On the other hand, when it comes time to produce documents, sometimes non-relevant Personally Identifiable Information (PII) needs to be redacted ahead of time. Eliminating this manually is error prone and expensive. Fortunately, with AI, this can be done automatically and reliably with just a few clicks even for PII that doesn’t match search strings (e.g. different social security numbers formatted in different ways). In addition, sometimes responses to discovery requests have to be generated. To bankrupt the other side, AI text generators can be used to create realistic and legally correct but voluminous amounts of text answers to force the opposition to waste attorney time without spending their own attorney time. AI has created this spy vs. spy arms race that is forcing everyone to use AI for ediscovery.

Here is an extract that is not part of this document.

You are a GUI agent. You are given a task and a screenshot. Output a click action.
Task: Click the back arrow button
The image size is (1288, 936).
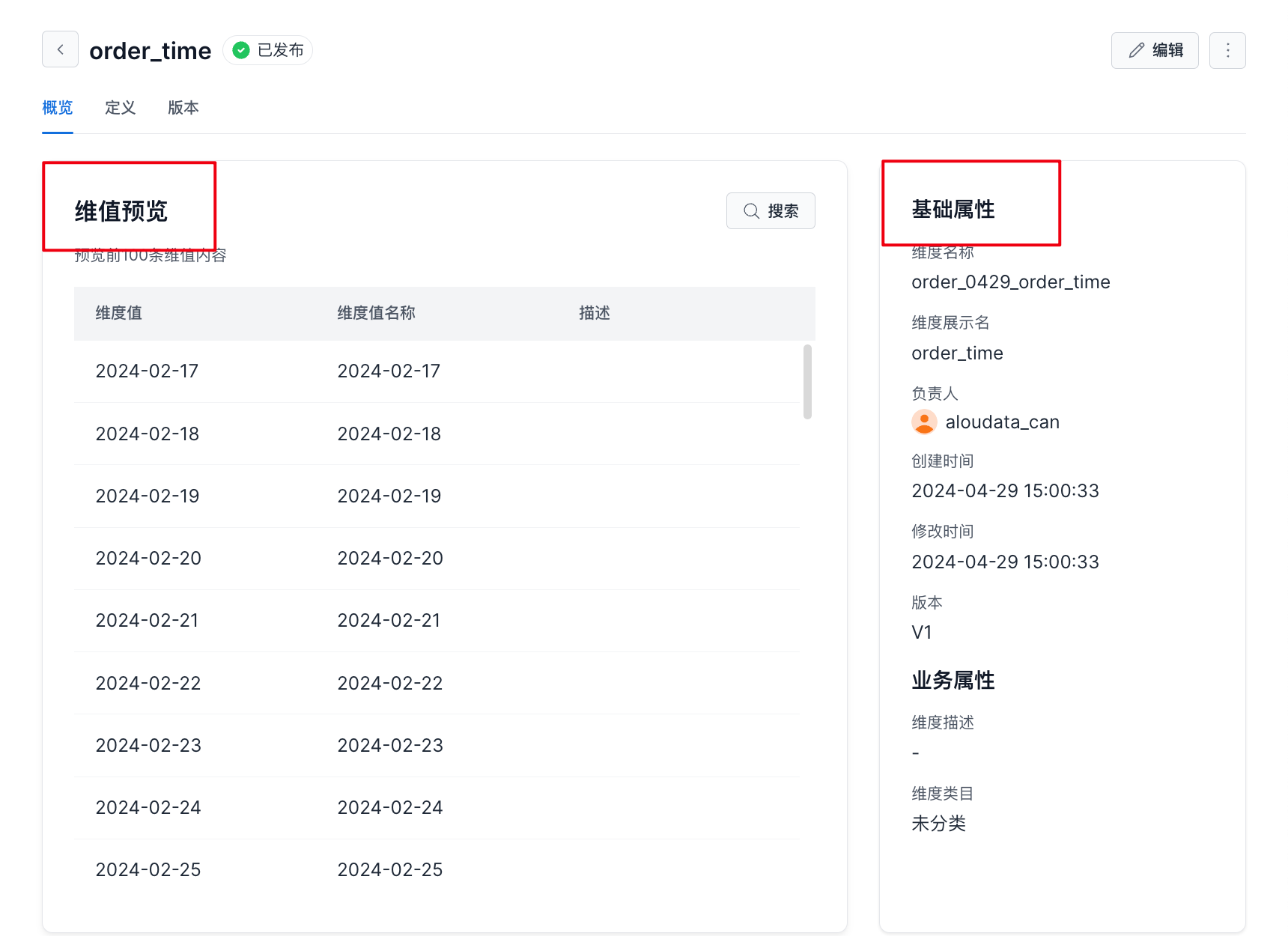click(60, 49)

With all the security, traffic lights and especially smartphone cameras, a visual footprint is created for everyone nearly all the time. This has created tens of thousands of hours of photos and video that ediscovery teams have had to sift through by actually looking at the content. To solve this problem, automatic face, scene (e.g. find a certain person when they are on the ski slope) and text recognition (e.g. license plates) have become essential tools to find relevant video and photos in minutes. This automated visual search can also be done for custom images like tattoos, jewelry, clothing, etc. even for bad angles, poor quality or partial images. In addition, objects and people can also be tracked in video which can be useful for finding video proof that a neighbor poisoned their tree without having to watch week’s worth of Nest Cam video. AI has allowed finding the needle in the proverbial haystack in a fraction of the time and expense vs. human review.